-- EXERCISE --
Every line that contains "agent" must be located and copied from the data.

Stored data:
---
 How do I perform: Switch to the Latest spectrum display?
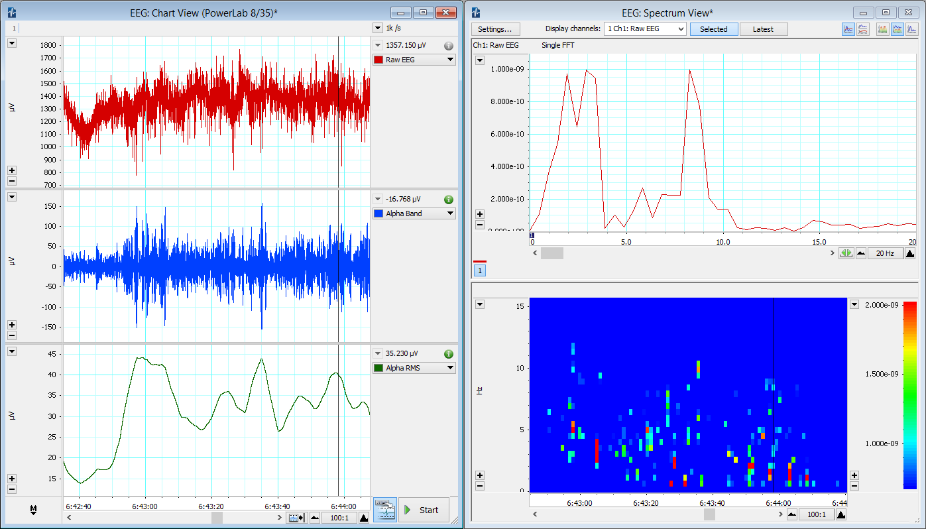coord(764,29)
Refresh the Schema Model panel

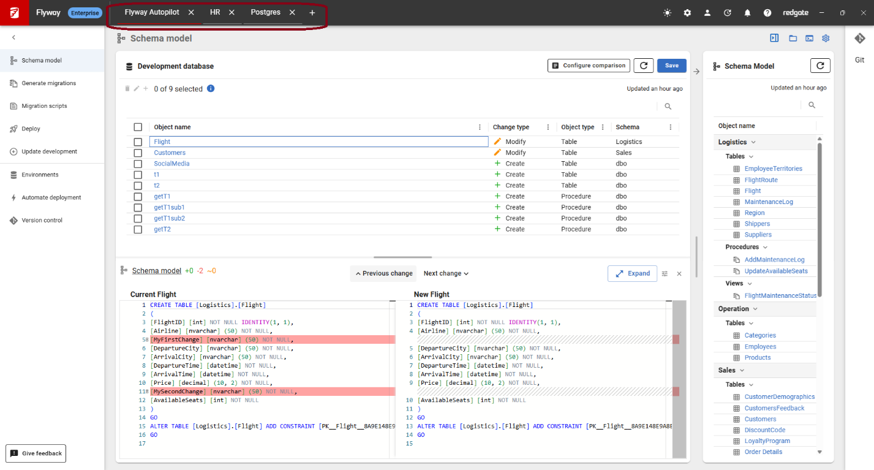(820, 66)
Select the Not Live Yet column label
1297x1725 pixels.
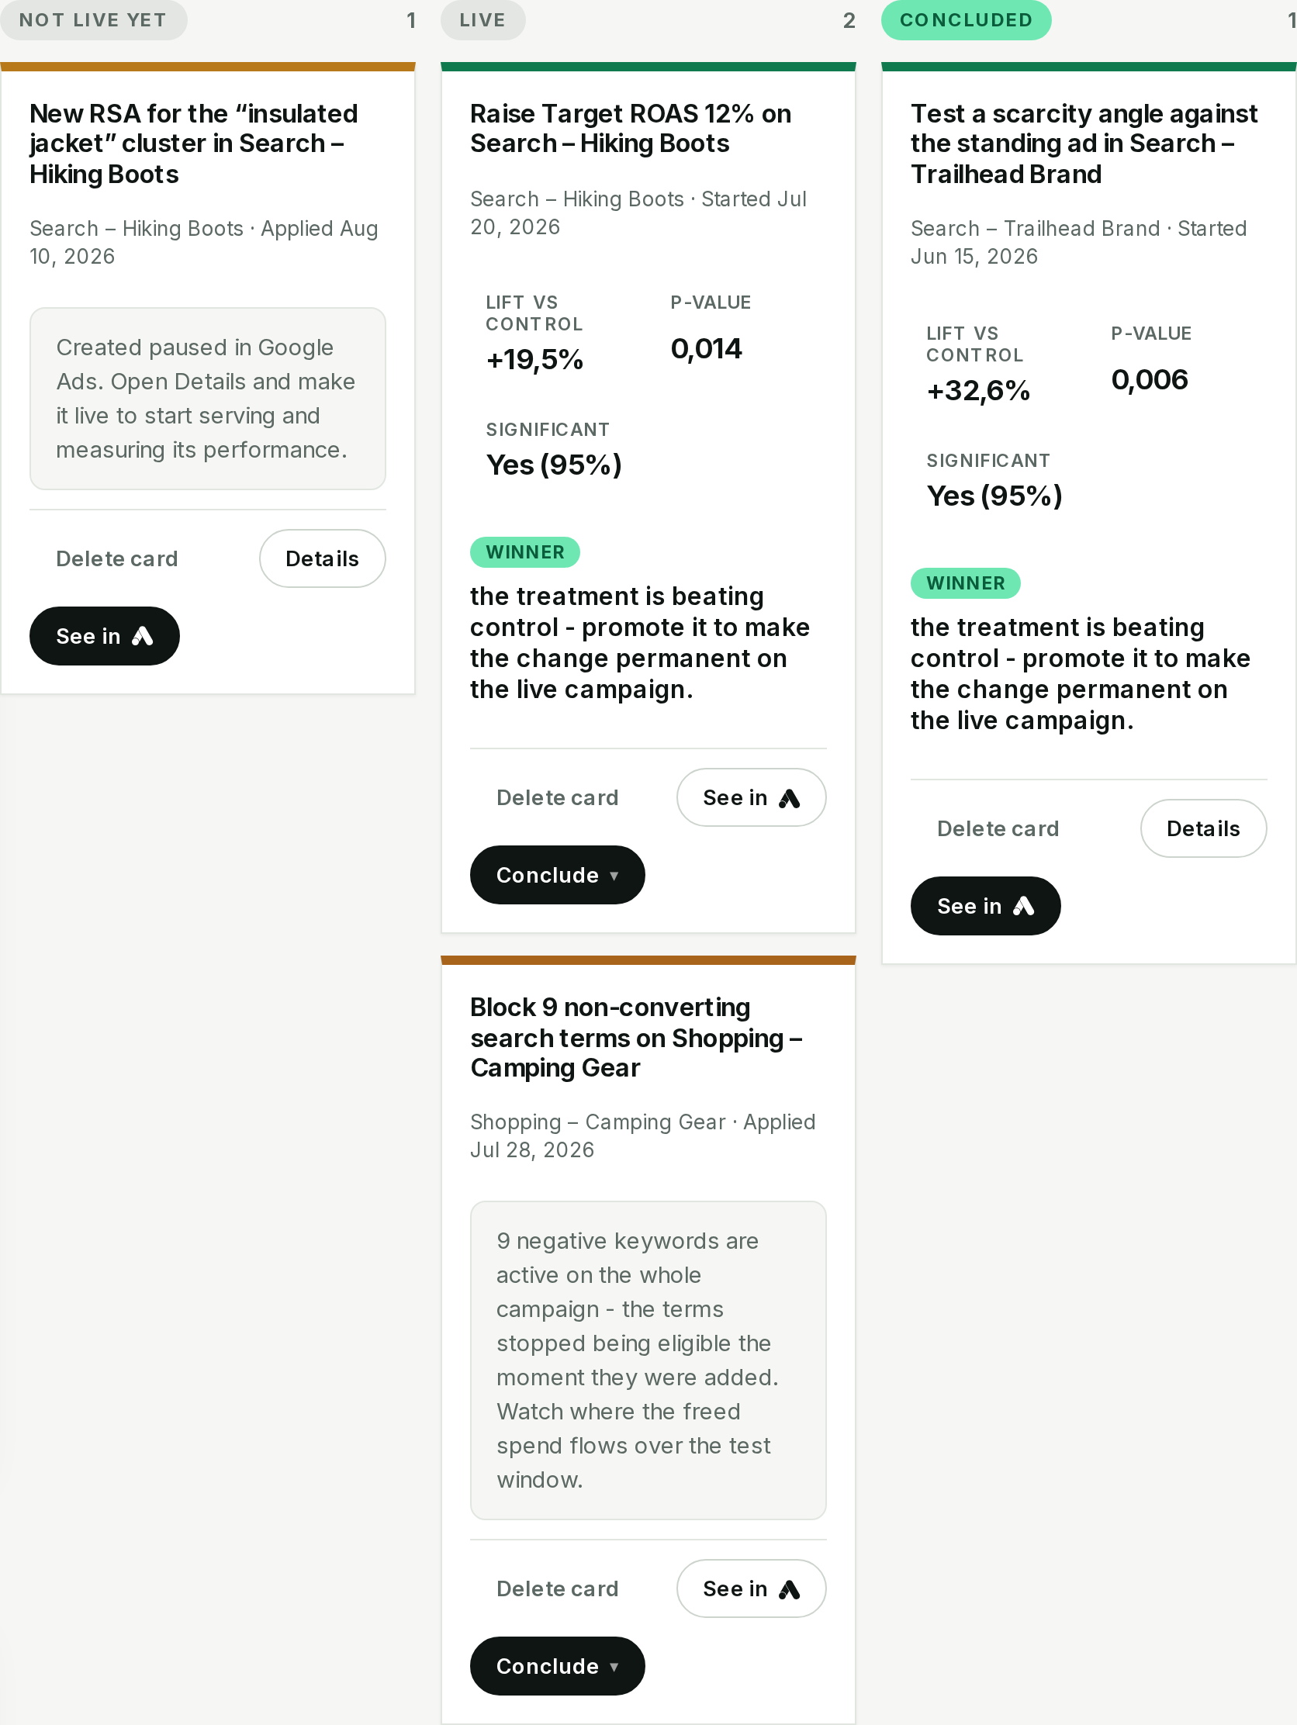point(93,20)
---
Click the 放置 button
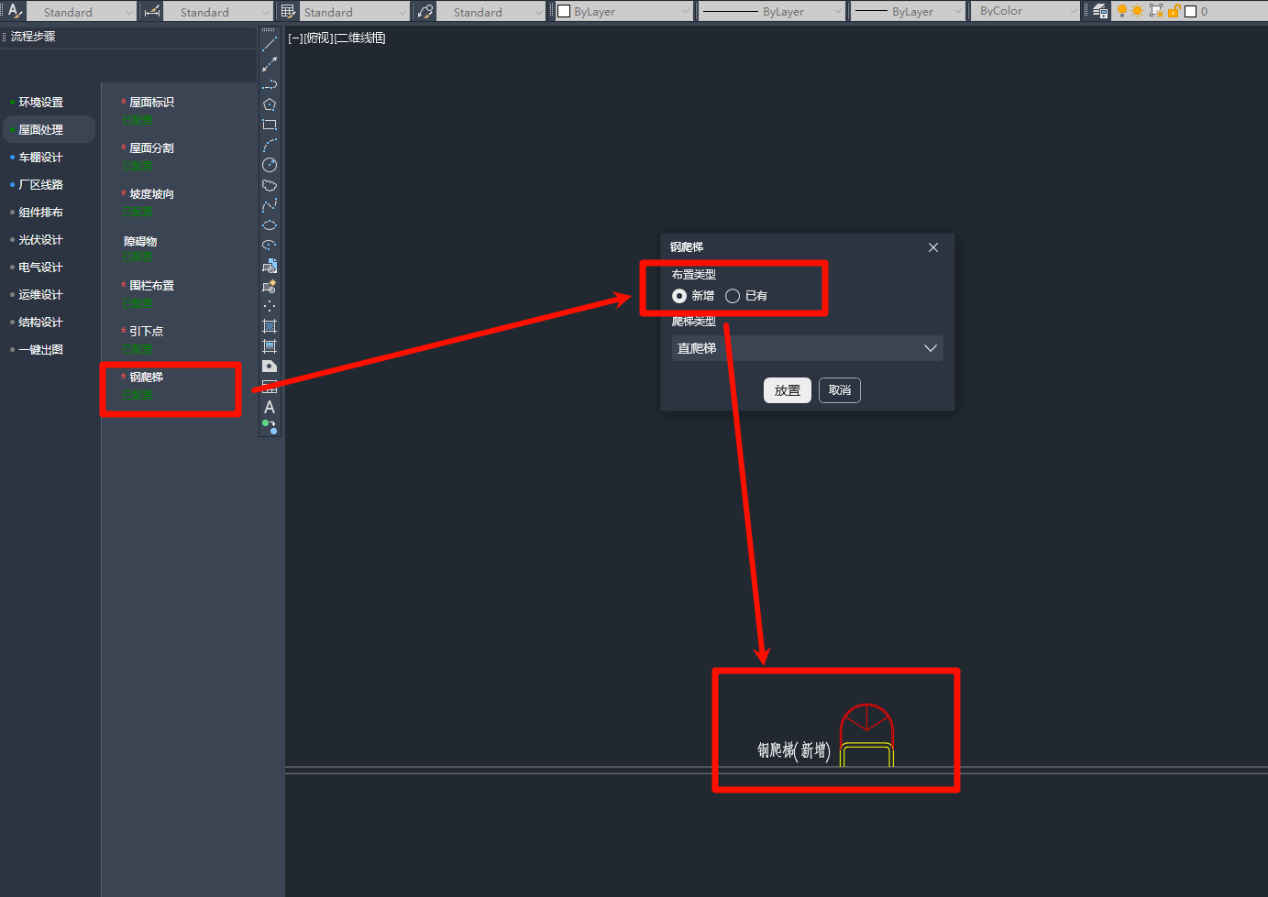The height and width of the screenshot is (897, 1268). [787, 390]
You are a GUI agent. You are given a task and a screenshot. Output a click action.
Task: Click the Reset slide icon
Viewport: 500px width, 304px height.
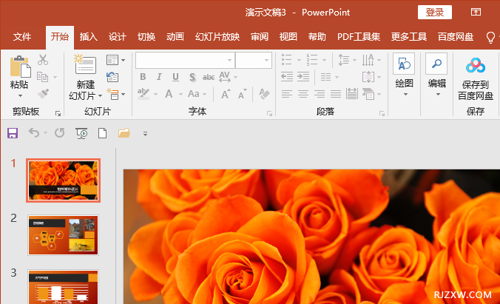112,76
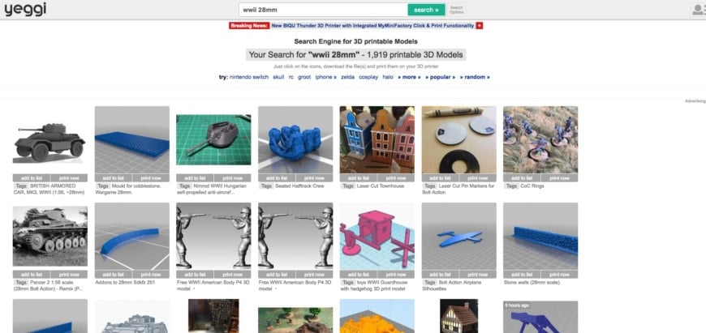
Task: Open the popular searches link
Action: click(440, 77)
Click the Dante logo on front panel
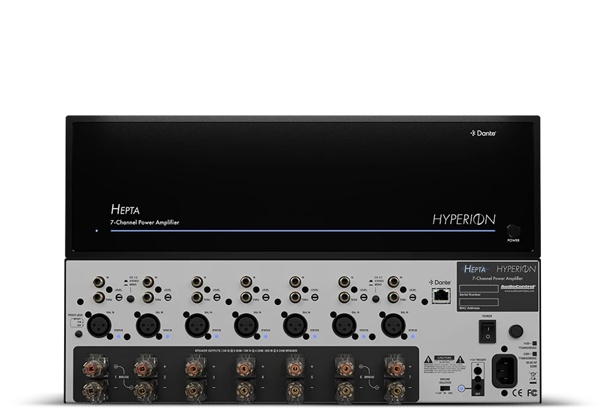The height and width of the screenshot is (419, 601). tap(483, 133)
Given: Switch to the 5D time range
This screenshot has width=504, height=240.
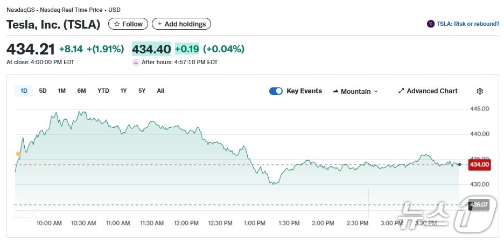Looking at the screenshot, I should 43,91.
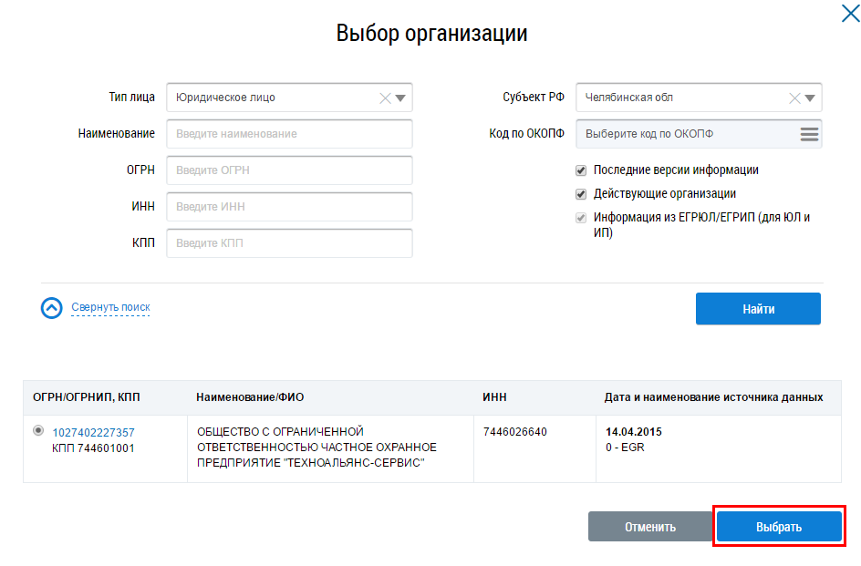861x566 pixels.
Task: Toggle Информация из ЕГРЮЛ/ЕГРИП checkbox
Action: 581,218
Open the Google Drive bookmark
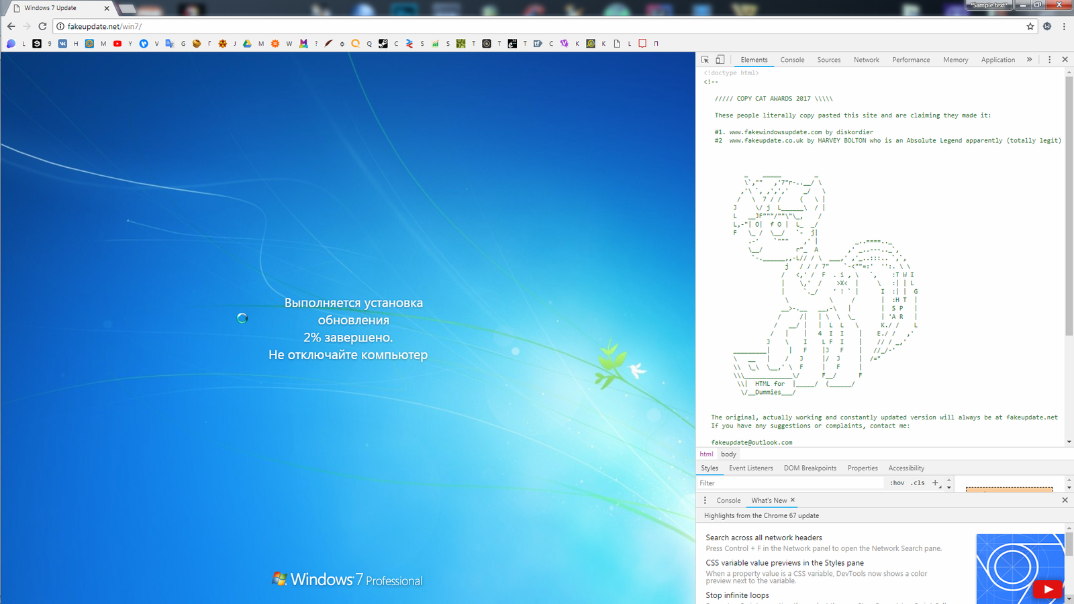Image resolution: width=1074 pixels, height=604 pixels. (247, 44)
---
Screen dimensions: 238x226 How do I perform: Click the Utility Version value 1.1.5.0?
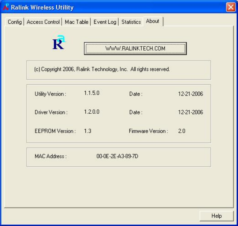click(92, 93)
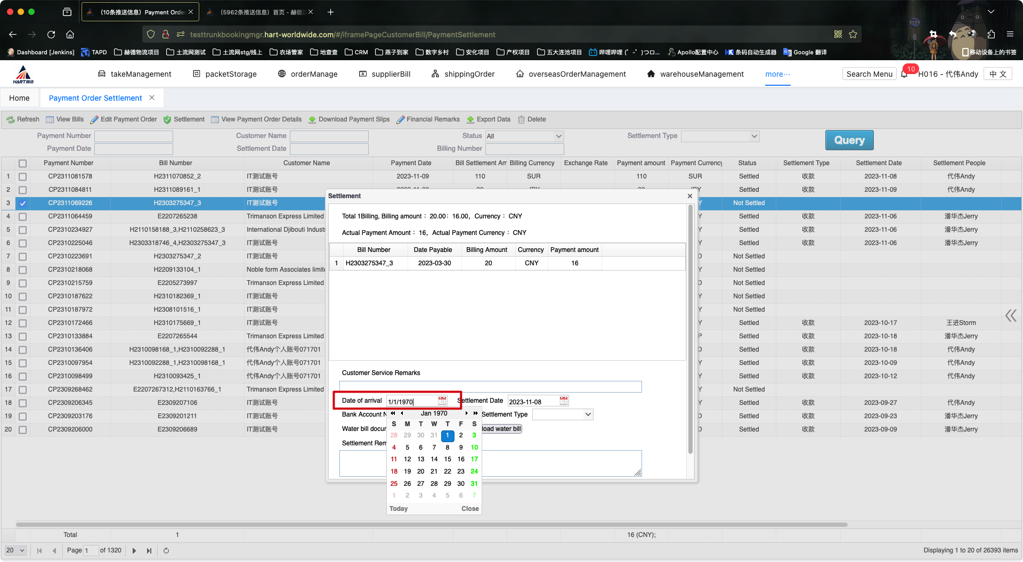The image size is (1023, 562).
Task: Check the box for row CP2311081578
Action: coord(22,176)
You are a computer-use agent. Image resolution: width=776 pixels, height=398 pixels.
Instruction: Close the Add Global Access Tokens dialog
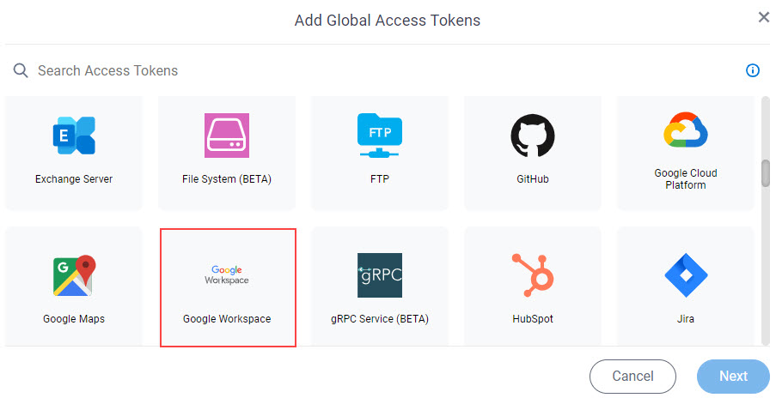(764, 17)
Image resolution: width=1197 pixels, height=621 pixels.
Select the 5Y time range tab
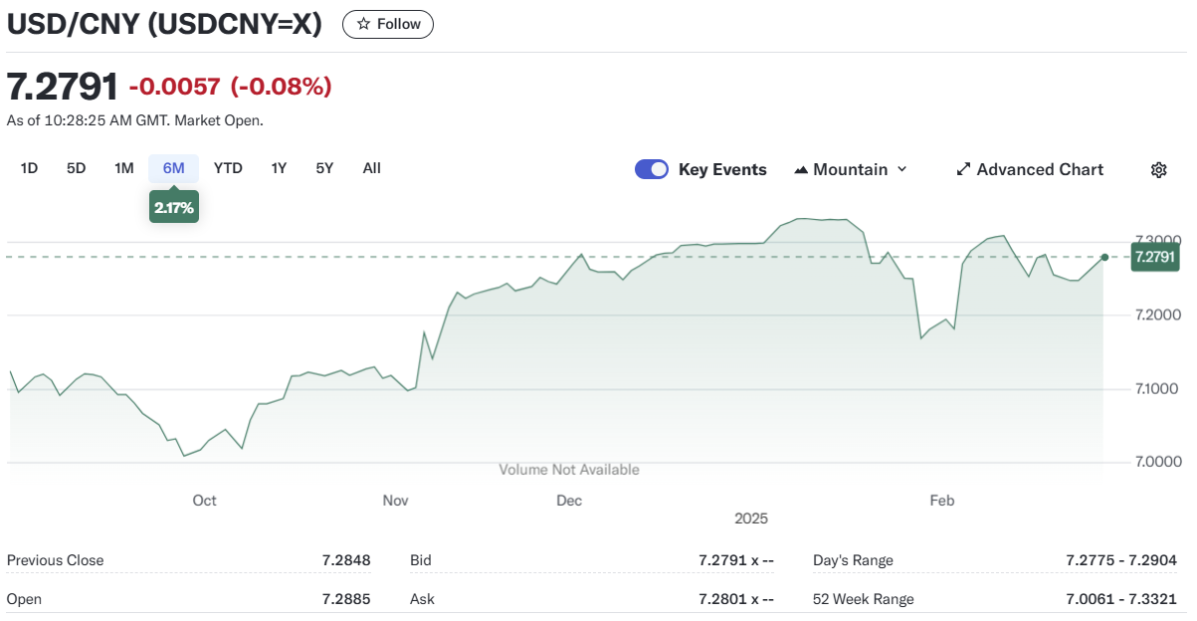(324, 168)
---
-- RESPONSE TO THE EXERCISE --
You are a GUI agent. You are given a task and a screenshot. Output a click action.
You are a computer-use agent. Image resolution: width=776 pixels, height=398 pixels.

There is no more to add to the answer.